One of the impacts of COVID I have noticed in the past two years is the increase in late diagnoses and subsequent late referrals to palliative care. Access to medical care shifted towards virtual means around the world and people may have put off visits to the doctor as for a while it was not easy to be seen in person.
There have been many late and in some cases too late referrals to palliative care. This creates a scramble situation as our services try to respond to the urgent need. Often in the last two years, we have received patients transferred for end-of-life care who may only have been diagnosed mere weeks before death.
We do the best we can to help them but it can feel rushed. A connection needs to be made to help the patient and their family. Rapport needs to be built and in an ideal world, we would like to have more time to build a therapeutic relationship before the patient becomes too unwell to engage with us fully. We don’t always have this luxury and have to make the connection faster. This is not a smooth process, the stakes are higher, emotions are rawer, and stress levels increased.

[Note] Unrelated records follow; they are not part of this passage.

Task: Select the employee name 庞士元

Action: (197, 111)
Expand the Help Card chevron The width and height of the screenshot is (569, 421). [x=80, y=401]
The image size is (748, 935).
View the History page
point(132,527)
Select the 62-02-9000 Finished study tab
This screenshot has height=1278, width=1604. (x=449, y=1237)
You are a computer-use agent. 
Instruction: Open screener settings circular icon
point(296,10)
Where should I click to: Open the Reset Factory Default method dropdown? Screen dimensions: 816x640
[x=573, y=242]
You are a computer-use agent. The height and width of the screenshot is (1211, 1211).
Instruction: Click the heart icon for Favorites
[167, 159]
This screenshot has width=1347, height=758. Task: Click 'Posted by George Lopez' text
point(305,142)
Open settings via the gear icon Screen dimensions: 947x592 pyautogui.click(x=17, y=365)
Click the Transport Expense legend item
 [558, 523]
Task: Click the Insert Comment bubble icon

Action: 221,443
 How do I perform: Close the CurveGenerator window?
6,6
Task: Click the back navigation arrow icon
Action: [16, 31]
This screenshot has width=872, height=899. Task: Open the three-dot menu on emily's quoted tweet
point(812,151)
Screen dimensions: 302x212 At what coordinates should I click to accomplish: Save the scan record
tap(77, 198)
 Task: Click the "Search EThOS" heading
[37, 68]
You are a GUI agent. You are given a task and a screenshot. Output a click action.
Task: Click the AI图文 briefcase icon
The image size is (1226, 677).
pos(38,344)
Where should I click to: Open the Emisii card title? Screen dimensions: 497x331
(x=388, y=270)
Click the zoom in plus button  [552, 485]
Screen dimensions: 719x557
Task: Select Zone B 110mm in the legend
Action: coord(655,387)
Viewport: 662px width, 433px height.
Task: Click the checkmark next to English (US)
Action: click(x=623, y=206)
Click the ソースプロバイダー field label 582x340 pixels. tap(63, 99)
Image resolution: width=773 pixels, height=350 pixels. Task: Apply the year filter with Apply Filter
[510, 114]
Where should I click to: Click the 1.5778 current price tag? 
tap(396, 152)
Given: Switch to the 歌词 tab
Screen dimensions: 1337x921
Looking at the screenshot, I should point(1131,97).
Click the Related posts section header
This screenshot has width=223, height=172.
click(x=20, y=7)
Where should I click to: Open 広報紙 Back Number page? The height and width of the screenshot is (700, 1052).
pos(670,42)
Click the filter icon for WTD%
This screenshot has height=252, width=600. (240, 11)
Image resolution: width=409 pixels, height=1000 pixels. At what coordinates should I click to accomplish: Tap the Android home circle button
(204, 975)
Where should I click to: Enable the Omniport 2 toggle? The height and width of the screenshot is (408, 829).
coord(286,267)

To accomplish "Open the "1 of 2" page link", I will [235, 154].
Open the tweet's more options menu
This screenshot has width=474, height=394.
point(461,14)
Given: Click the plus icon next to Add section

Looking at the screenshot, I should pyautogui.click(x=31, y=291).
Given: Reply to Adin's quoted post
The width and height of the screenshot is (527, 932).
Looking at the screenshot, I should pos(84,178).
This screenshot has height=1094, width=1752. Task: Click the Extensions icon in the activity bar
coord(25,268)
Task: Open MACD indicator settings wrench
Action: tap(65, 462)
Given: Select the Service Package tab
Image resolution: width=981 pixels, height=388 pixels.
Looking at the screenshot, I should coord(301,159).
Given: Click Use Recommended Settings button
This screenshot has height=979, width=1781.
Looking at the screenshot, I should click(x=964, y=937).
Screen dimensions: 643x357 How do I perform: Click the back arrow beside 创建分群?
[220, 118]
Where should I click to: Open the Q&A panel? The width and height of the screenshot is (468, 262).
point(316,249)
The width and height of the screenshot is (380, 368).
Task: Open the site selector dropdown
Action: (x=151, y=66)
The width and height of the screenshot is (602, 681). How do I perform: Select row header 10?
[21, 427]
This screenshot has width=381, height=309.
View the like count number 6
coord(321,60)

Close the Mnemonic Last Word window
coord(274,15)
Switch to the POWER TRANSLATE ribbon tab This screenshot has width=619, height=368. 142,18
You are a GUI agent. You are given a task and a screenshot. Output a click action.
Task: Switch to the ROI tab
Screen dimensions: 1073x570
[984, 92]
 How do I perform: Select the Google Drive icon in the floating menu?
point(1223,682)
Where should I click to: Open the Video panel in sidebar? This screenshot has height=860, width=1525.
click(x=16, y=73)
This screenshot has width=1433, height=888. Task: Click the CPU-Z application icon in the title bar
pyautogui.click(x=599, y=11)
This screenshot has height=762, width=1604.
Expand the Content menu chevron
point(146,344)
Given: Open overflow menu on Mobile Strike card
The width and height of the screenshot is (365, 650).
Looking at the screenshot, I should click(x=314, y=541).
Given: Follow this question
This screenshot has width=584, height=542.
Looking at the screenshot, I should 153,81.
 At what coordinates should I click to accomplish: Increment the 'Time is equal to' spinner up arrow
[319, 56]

A short therapeutic relationship also means disconnection needs to occur in a faster manner as well. We are involved in some cases only for short days or hours in some cases. The ability to connect and disconnect without losing your humanity is an art to be developed. Strong boundary perception is important otherwise we couldn’t continue doing this job day in and day out. A delicate balance is required between connection and disconnection. Attachment and detachment. Involvement but not enmeshment. Empathy and compassion without entanglement. Human commonality and professionalism. We try our best to do enough.